ちょっと、ちょっと。このシーン、2人のかわいいアドリブ合戦!と思っていたら、台本通りだったのか(本人のストーリーズによって判明)。

「あたってないです」
「あたってます」
「あたってないです」
「あたってます」

こっちも台本通りなのかな? それとも、アドリブなのかな?

観ていない方には「はて?」状態だと思うが、視聴した方はこのシーン、悶絶したでしょ? しましたよね?(笑)

というわけで第6話の感想を、いざ。
今回も長めです……。

(以下、ドラマの内容をがっつり含みますので、ご視聴後にどうぞ)

西島会長がいきなり丘陵セントラル病院にやってきて、院長は大慌て。西島医療グループって、そんなに権力があるのか。会長は、ミヤビの件で大迫や綾野に対して迫る三瓶に、圧をかけるべくやって来たのだ。それでも三瓶はひるまなかった。婚約していた彼がミヤビを救いたい一心なのは当然だが、その前に一人の医者として、彼女の記憶障害に疑問を持ち、最善の道を探そうとしている。
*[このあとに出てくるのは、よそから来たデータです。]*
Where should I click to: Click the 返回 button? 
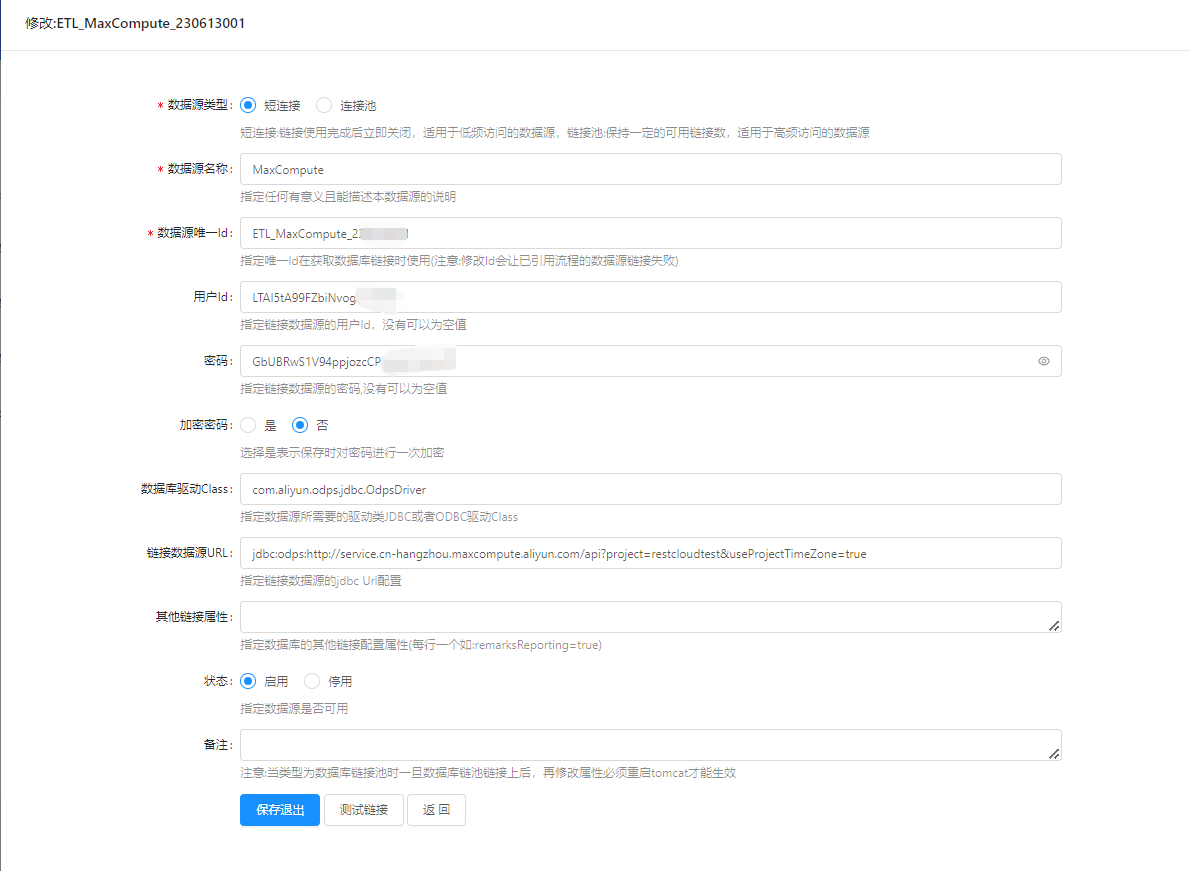pyautogui.click(x=436, y=810)
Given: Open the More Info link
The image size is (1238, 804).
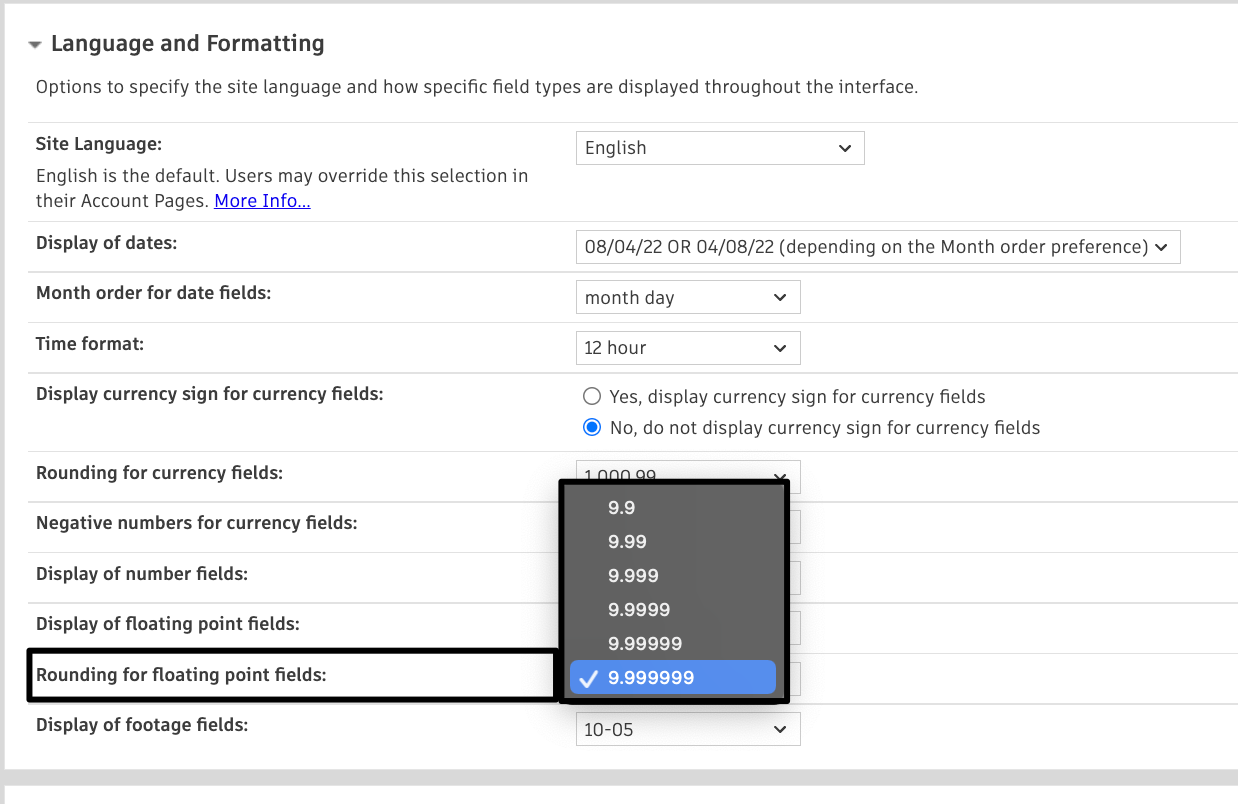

ある男性がてんかんの発作を起こして救急搬送されたことから、ミヤビが関東医大で処方されている薬が抗てんかん薬だと知ったDr.三瓶は、彼女が過去にてんかん発作を起こしているのではないかという疑念を抱く。ところが、ミヤビを再び検査した彼は、今内服している薬の量では効果が薄いと判断。その裏に、何が隠されているのかをさらに探ることに。

ミヤビが関東医大で処方された薬を飲まない選択をしたのは、自分で確かめたかったからというのもあるだろうが、三瓶のことを信じたからじゃないだろうか。自分や母親を救ってくれた大迫教授を信頼している一方で、記憶にはないけれど自分を脳外科医として再生させ、常に寄り添ってくれる彼のことを。

そして運命の瞬間。

星前先生がいて良かった!

発作を起こしたミヤビを抱きしめながら、「大丈夫、大丈夫」と言い聞かせる三瓶を観て、「愛しい人がこんな状態で、三瓶先生つらい、つらい」と、私はすでに心が崩れ落ちそうになっていたが、同時に「大迫教授、一体ミヤビちゃんをどうするつもりで!?」という怒りが込み上げてきた。いや、分かってるつもり、教授にはまだ何かあるんだよね。でも、自分との日々を忘れ、脳外科医としてのキャリアも失くし、恐怖と諦めの感情を行ったり来たりしながら記憶障害と向き合ってきたミヤビのことを考えると、医者としても人としても三瓶の怒りは当然である。

***

「こうすると、影はなくなります」

ドラマ『アンメット ある脳外科医の日記』第6話より

発作を起こした際に、ミヤビが発したことばだ。何度も言うけれど、若葉竜也さんの表情だけで分かる。台詞がなくても、分かる。ああ、これは2人にしか分からないことばで、しかもとてもとても三瓶には大切なことばなんだと。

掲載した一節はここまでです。